Opened 3 years ago

Closed 3 years ago

Last modified 3 years ago

#4139 closed defect (fixed)

Unstable behavior of gist nd indexes

Reported by: ezimanyi Owned by: pramsey
Priority: medium Milestone: PostGIS 2.4.6
Component: postgis Version: 2.4.x
Keywords: Cc: me@…, pramsey@…

Description

I have created a table containing random geometries of mixed dimensions

select count(*) from tbl_geomcollection_nd
-- 2400

select distinct substring(st_astext(g) for position('(' in st_astext(g)) - 1) from tbl_geomcollection_nd order by 1

"LINESTRING"
"LINESTRING M "
"LINESTRING Z "
"LINESTRING ZM "
"MULTILINESTRING"
"MULTILINESTRING M "
"MULTILINESTRING Z "
"MULTILINESTRING ZM "
"MULTIPOINT"
"MULTIPOINT M "
"MULTIPOINT Z "
"MULTIPOINT ZM "
"MULTIPOLYGON"
"MULTIPOLYGON M "
"MULTIPOLYGON Z "
"MULTIPOLYGON ZM "
"POINT"
"POINT M "
"POINT Z "
"POINT ZM "
"POLYGON"
"POLYGON M "
"POLYGON Z "
"POLYGON ZM "

Then I create an n-dimensional index with the gist_geometry_ops_nd operator class

drop index if exists tbl_geomcollection_nd_gist_nd_idx;
create index tbl_geomcollection_nd_gist_nd_idx on tbl_geomcollection_nd using gist(g gist_geometry_ops_nd);

However, the index shows an unstable behavior obtaining different number of answers each time I drop/create a new index.

set enable_indexscan = off;
set enable_bitmapscan = off;
set enable_seqscan = on;

select count(*) from tbl_geomcollection_nd t1, tbl_geomcollection_nd t2 where t1.g &&& t2.g
-- 4470359

set enable_indexscan = on;
set enable_bitmapscan = off;
set enable_seqscan = off;

select count(*) from tbl_geomcollection_nd t1, tbl_geomcollection_nd t2 where t1.g &&& t2.g
-- 4470258
-- 4470594
-- 4470658
-- 4470303
-- 4469945

The 5 numbers above are five different answers to the same query after droping/creating the index as done in the two lines above.

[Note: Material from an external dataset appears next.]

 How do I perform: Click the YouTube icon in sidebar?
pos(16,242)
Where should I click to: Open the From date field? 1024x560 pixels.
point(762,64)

I can make available the file containing the test data I used if needed.

Attachments (2)

random_nd.sql (25.6 KB) - added by ezimanyi 3 years ago.
SQL scripts for generating random geometries of mixed dimensions (2D, 3Z, 3M, 4D)
create_test_tables_nd.sql (6.3 KB) - added by ezimanyi 3 years ago.
SQL scripts for creating tables with random geometries of mixed dimensions (2D, 3Z, 3M, 4D)

Download all attachments as: .zip

Change History (14)

comment:1 Changed 3 years ago by komzpa

Please share the file. Is the query minimizable? Can you limit the table to only the differing geometries and still catch the issue?

Changed 3 years ago by ezimanyi

Attachment: random_nd.sql added

SQL scripts for generating random geometries of mixed dimensions (2D, 3Z, 3M, 4D)

Changed 3 years ago by ezimanyi

Attachment: create_test_tables_nd.sql added

SQL scripts for creating tables with random geometries of mixed dimensions (2D, 3Z, 3M, 4D)

comment:2 Changed 3 years ago by ezimanyi

I have made available the SQL scripts for generating the tables.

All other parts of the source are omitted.